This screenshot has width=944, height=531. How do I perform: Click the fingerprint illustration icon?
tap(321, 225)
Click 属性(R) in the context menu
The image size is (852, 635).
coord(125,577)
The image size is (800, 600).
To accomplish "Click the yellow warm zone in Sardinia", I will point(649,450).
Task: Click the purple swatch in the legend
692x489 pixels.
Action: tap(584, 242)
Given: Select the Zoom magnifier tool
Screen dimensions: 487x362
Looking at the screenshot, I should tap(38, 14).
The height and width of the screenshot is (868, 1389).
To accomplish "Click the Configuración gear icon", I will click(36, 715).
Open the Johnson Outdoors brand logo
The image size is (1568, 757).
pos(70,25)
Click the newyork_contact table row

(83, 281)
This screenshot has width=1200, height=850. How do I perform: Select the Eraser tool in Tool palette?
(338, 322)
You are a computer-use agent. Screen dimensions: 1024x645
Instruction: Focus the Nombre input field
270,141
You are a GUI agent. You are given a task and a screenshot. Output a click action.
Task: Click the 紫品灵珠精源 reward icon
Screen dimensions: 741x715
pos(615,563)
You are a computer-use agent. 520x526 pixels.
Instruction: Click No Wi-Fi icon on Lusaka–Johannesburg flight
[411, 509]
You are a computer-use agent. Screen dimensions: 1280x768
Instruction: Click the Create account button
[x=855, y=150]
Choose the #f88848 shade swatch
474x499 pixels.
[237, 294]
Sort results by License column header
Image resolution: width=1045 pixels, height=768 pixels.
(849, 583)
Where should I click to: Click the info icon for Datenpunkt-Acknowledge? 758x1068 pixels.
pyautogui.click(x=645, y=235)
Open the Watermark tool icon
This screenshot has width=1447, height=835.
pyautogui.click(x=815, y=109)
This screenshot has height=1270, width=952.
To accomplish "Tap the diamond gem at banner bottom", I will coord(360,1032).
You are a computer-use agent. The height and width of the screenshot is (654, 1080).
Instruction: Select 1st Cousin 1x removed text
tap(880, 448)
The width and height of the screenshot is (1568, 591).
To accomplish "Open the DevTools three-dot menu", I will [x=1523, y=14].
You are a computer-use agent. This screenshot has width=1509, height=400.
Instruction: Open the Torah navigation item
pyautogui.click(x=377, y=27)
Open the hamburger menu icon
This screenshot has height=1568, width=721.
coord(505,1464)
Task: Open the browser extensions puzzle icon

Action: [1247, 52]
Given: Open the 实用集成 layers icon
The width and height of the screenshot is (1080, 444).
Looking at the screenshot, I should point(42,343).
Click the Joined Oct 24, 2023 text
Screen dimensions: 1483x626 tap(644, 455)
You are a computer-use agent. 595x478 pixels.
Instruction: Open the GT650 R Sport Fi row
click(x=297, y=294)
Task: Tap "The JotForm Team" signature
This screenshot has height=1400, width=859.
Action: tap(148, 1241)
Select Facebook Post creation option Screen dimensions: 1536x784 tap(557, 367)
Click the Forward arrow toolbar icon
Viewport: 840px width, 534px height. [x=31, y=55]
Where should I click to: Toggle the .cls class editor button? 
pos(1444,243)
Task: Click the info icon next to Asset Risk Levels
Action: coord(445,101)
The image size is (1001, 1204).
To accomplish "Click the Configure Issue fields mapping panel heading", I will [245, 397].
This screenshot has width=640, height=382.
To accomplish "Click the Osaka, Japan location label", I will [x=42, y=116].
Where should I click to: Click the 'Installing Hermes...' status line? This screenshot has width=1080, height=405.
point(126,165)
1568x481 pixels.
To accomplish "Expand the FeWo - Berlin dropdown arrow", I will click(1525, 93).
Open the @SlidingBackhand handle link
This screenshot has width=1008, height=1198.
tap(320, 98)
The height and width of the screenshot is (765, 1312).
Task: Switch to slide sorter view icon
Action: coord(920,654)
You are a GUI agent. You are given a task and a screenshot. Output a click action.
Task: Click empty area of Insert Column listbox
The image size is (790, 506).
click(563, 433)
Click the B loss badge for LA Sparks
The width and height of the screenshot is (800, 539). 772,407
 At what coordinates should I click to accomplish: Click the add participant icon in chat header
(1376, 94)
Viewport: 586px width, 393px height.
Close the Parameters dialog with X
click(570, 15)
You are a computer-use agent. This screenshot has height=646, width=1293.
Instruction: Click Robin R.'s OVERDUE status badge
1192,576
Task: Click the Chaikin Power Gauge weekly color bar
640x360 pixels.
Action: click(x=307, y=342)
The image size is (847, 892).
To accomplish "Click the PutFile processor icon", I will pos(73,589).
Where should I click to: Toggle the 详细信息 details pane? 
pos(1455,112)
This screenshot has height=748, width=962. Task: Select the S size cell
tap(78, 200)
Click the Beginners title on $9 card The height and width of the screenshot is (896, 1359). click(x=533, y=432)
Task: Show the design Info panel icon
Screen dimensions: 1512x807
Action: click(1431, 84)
--------------------------------
▶ _Work required_
Return, line for line and unchanged, the data from its first line through the line containing "Given: Select the Zoom magnifier tool".

▶ _Your response_
This screenshot has width=944, height=531. How do I perform: Click the fingerprint illustration icon?
tap(321, 225)
Click 属性(R) in the context menu
The image size is (852, 635).
coord(125,577)
The image size is (800, 600).
To accomplish "Click the yellow warm zone in Sardinia", I will point(649,450).
Task: Click the purple swatch in the legend
692x489 pixels.
Action: tap(584, 242)
Given: Select the Zoom magnifier tool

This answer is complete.